Your instructions
Reproduce the data exactly; no word may be added or dropped.

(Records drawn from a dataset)

────

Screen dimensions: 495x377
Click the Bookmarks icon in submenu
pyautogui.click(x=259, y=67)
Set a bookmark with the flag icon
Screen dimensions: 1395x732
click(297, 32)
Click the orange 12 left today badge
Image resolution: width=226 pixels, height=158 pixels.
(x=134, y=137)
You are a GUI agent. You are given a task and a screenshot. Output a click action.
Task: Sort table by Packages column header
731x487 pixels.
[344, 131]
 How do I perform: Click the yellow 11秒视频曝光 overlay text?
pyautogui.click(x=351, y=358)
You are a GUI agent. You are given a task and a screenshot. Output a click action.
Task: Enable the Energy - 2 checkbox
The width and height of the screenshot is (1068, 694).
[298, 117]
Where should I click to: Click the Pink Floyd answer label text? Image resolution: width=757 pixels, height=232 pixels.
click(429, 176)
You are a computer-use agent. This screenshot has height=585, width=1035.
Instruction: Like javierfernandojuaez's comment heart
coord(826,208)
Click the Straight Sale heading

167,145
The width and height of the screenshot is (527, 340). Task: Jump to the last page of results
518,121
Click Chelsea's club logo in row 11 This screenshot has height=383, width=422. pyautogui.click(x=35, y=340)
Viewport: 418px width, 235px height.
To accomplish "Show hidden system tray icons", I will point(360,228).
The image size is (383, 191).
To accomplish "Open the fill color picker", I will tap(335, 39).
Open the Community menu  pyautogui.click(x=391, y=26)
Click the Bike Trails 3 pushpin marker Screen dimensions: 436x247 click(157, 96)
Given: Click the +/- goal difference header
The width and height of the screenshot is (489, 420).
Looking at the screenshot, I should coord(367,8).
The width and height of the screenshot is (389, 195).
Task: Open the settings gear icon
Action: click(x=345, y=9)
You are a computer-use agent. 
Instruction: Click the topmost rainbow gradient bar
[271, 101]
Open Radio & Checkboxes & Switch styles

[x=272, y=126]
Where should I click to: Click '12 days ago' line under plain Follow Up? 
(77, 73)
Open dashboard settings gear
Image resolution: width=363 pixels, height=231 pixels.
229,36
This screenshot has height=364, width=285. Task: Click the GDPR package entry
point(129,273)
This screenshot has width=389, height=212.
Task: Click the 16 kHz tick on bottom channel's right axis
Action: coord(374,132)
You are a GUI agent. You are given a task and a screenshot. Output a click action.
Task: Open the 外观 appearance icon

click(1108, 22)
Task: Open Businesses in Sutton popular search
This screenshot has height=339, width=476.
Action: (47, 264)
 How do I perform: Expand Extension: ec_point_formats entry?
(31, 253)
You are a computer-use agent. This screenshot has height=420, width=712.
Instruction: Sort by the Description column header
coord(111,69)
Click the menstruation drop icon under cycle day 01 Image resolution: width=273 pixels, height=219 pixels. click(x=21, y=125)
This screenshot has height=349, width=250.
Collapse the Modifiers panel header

────

Reply to the task
Screen dimensions: 495x377
Click the Bookmarks icon in submenu
pyautogui.click(x=259, y=67)
Set a bookmark with the flag icon
Screen dimensions: 1395x732
click(297, 32)
Click the orange 12 left today badge
Image resolution: width=226 pixels, height=158 pixels.
(x=134, y=137)
You are a GUI agent. You are given a task and a screenshot. Output a click action.
Task: Sort table by Packages column header
731x487 pixels.
[344, 131]
 How do I perform: Click the yellow 11秒视频曝光 overlay text?
pyautogui.click(x=351, y=358)
You are a GUI agent. You are given a task and a screenshot. Output a click action.
Task: Enable the Energy - 2 checkbox
The width and height of the screenshot is (1068, 694).
[298, 117]
Where should I click to: Click the Pink Floyd answer label text? Image resolution: width=757 pixels, height=232 pixels.
click(429, 176)
You are a computer-use agent. This screenshot has height=585, width=1035.
Instruction: Like javierfernandojuaez's comment heart
coord(826,208)
Click the Straight Sale heading

167,145
The width and height of the screenshot is (527, 340). Task: Jump to the last page of results
518,121
Click Chelsea's club logo in row 11 This screenshot has height=383, width=422. pyautogui.click(x=35, y=340)
Viewport: 418px width, 235px height.
To accomplish "Show hidden system tray icons", I will point(360,228).
The image size is (383, 191).
To accomplish "Open the fill color picker", I will tap(335, 39).
Open the Community menu  pyautogui.click(x=391, y=26)
Click the Bike Trails 3 pushpin marker Screen dimensions: 436x247 click(157, 96)
Given: Click the +/- goal difference header
The width and height of the screenshot is (489, 420).
Looking at the screenshot, I should coord(367,8).
The width and height of the screenshot is (389, 195).
Task: Open the settings gear icon
Action: click(x=345, y=9)
You are a computer-use agent. 
Instruction: Click the topmost rainbow gradient bar
[271, 101]
Open Radio & Checkboxes & Switch styles

[x=272, y=126]
Where should I click to: Click '12 days ago' line under plain Follow Up? 
(77, 73)
Open dashboard settings gear
Image resolution: width=363 pixels, height=231 pixels.
229,36
This screenshot has height=364, width=285. Task: Click the GDPR package entry
point(129,273)
This screenshot has width=389, height=212.
Task: Click the 16 kHz tick on bottom channel's right axis
Action: coord(374,132)
You are a GUI agent. You are given a task and a screenshot. Output a click action.
Task: Open the 外观 appearance icon

click(1108, 22)
Task: Open Businesses in Sutton popular search
This screenshot has height=339, width=476.
Action: (47, 264)
 How do I perform: Expand Extension: ec_point_formats entry?
(31, 253)
You are a computer-use agent. This screenshot has height=420, width=712.
Instruction: Sort by the Description column header
coord(111,69)
Click the menstruation drop icon under cycle day 01 Image resolution: width=273 pixels, height=219 pixels. click(x=21, y=125)
This screenshot has height=349, width=250.
Collapse the Modifiers panel header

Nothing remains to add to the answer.